Divers incidents (1979 à 1983) vont conduire, dans un contexte de répression sanglante, à la rébellion. L’auteur analyse les usages de l’histoire dans la légitimation du discours irrédentiste et le glissement vers une revendication de la seule ethnie Diola. La région se trouve prise entre réunions secrètes du MFDC au bois sacré de Diabir, non loin de Ziguinchor, choix éminemment symbolique et stratégique et recherche par le pourvoir d’Abdou Diouf d’une nouvelle élite locale : Robert Sagna, Makhily Gassama etc.
Les abus de la répression entraînent un durcissement du conflit.

La Classe politique casamançaise et le processus d’intégration nationale: le retour au régionalisme (1984-2006)

Profitant d’une situation dégradée, refus des parachutages politiques lors des élections de 1984, crise économique, le MFDC gagne des soutiens populaires et crée en 1985 une aile combattante : Atika.
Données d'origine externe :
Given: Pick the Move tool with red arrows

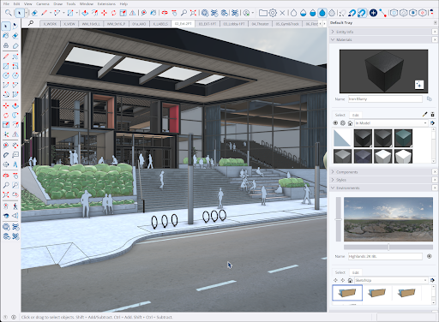Looking at the screenshot, I should tap(104, 13).
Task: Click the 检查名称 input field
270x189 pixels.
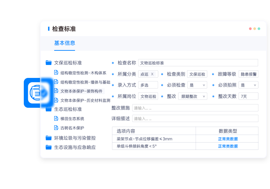Action: click(198, 63)
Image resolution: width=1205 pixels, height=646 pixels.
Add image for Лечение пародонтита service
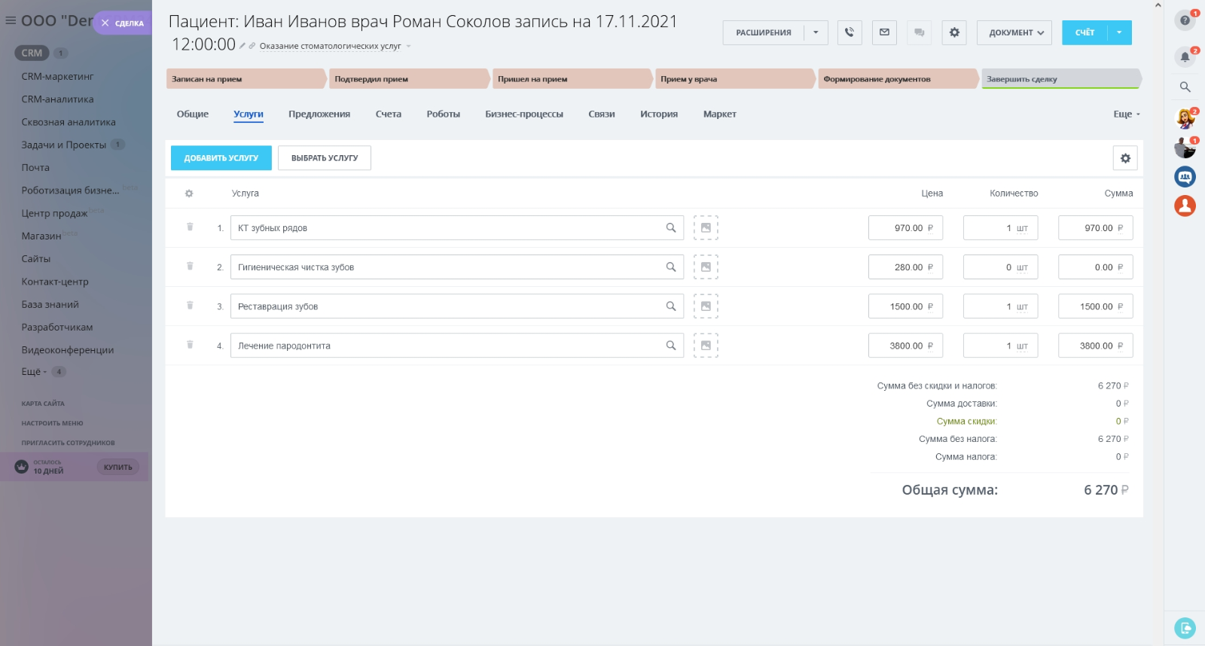click(706, 346)
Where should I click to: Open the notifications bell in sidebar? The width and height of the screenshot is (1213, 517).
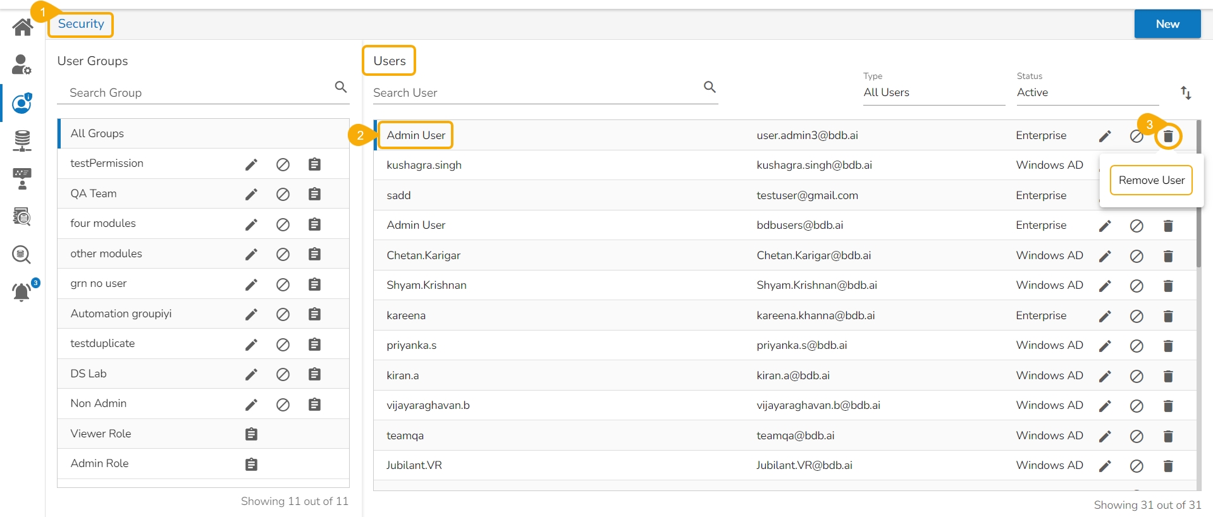pos(22,292)
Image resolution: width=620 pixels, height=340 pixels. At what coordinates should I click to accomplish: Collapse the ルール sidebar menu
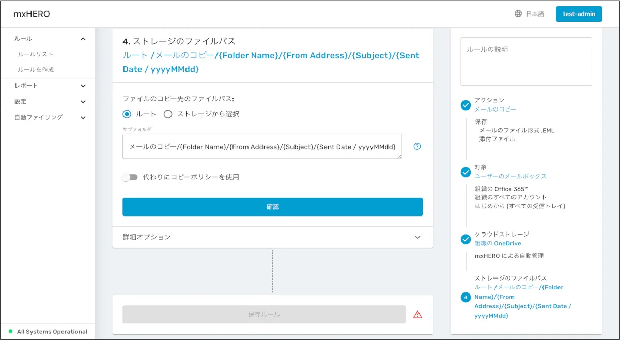click(83, 39)
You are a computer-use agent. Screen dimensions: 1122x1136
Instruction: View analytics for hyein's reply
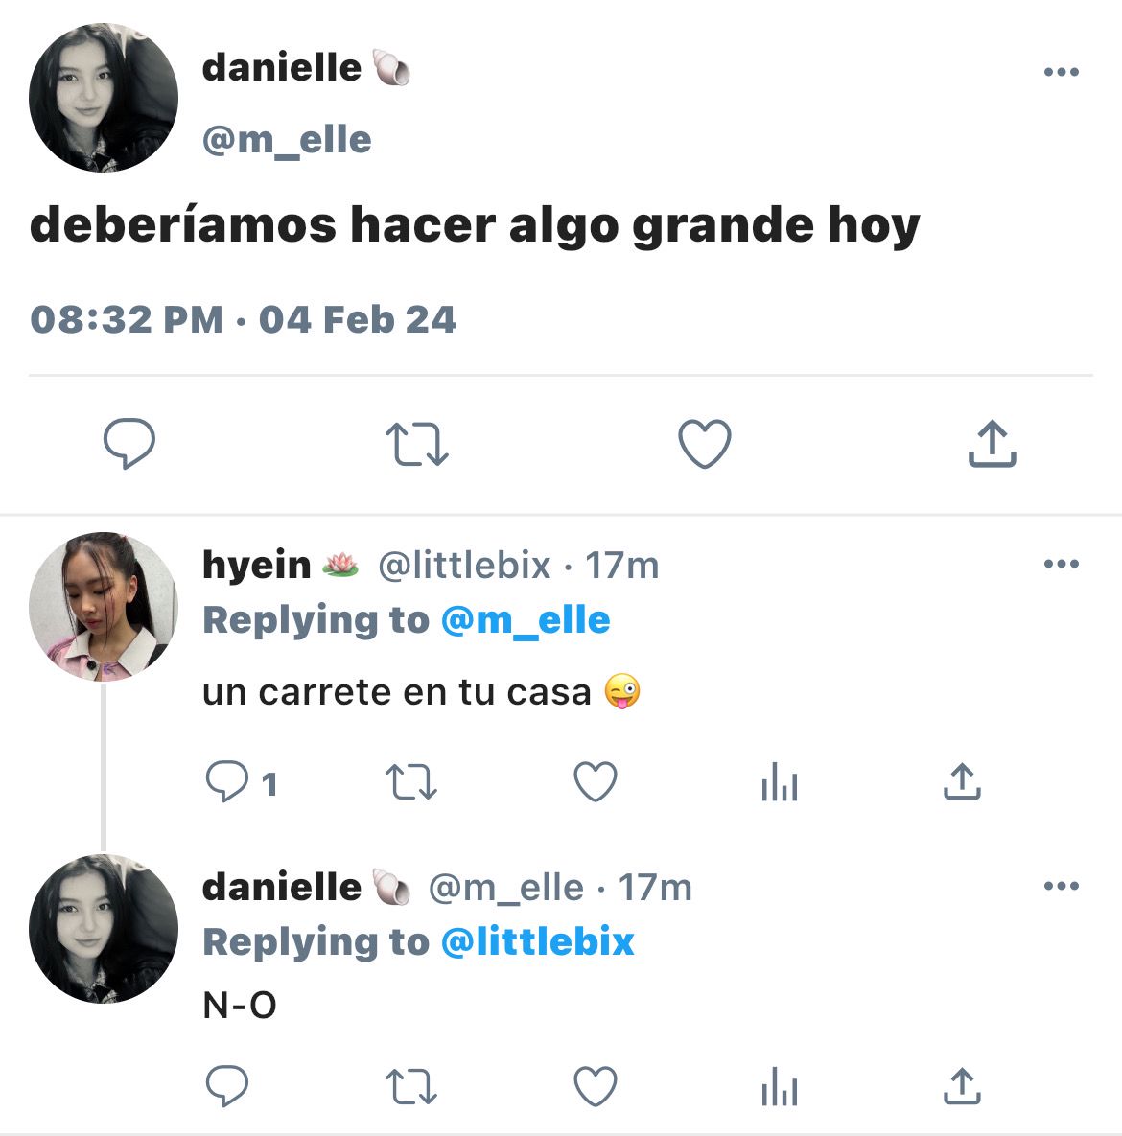point(779,781)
La répression, venue de Dakar, lui assure des soutiens dans les deux états voisins : Guinée-Bissau et Gambie. S’ouvre alors un cycle de violence qui ruine les efforts de développement régional. L’auteur analyse la rhétorique des leaders du mouvement qui appuient leurs discours sur la dimension culturelle de la discrimination dont, selon eux, sont victimes les populations casamançaises. Il propose un parallèle entre Casamance, Corse et Touareg. Il note aussi qu’un mouvement pacifiste et multiculturel existe à la même époque dans la région.
Les violences des séparatistes, comme de l’armée, touchent bien sûr les populations mais aussi les activités économiques On se souvient des conséquences de l’enlèvement de quatre touristes stéphanois en 1995. Le soutien de la population faiblissant, des dissensions amènent à une fragmentation du mouvement dans un contexte de tentatives réitérées de l’état de trouver une solution négociée. L’auteur décrit les diverses négociations et leurs conséquences sur le mouvement. Il tente un bilan humain et économique de cette guerre larvée dont l’intensité a décliné depuis 1998. C’est ensuite la politique de Abdoulaye Wade qui est abordée et le drame durement ressenti par la population casamançaise que fut le naufrage du Joola est évoqué. Les années 2000 semblent caractérisées par un déclin du mouvement séparatiste et par un renouveau d’un sentiment régionaliste incarné notamment par le maire de Ziguinchor Robert Sagna qui fut tenté par une candidature à la présidence de la république lors des élections de 2007.

L’ouvrage s’arrête en 2006 et on peut regretter de n’avoir pas dans la conclusion tout au moins quelques éléments sur les dernières années puisque la crise n’est pas encore totalement réglée, que des coupeurs de route se réclamant de la rébellion sévissent encore même si cela n’a plus rien à voir avec la période la plus noire. Souhaitons aux Casamançais de connaître enfin la paix en date du 3 juillet 2012 le président sénégalais à peine élu, Macky Sall, a accepté l’idée d’un dialogue avec la rébellion. Salif Sadio, le principal chef de guerre du MFDC, se dit prêt lui aussi à négocier sous conditions.

En complément, le lecteur trouvera divers documents, les sources utilisées, une bibliographie ainsi que la liste des livres sur le Sénégal publiés aux éditions L’Harmattan.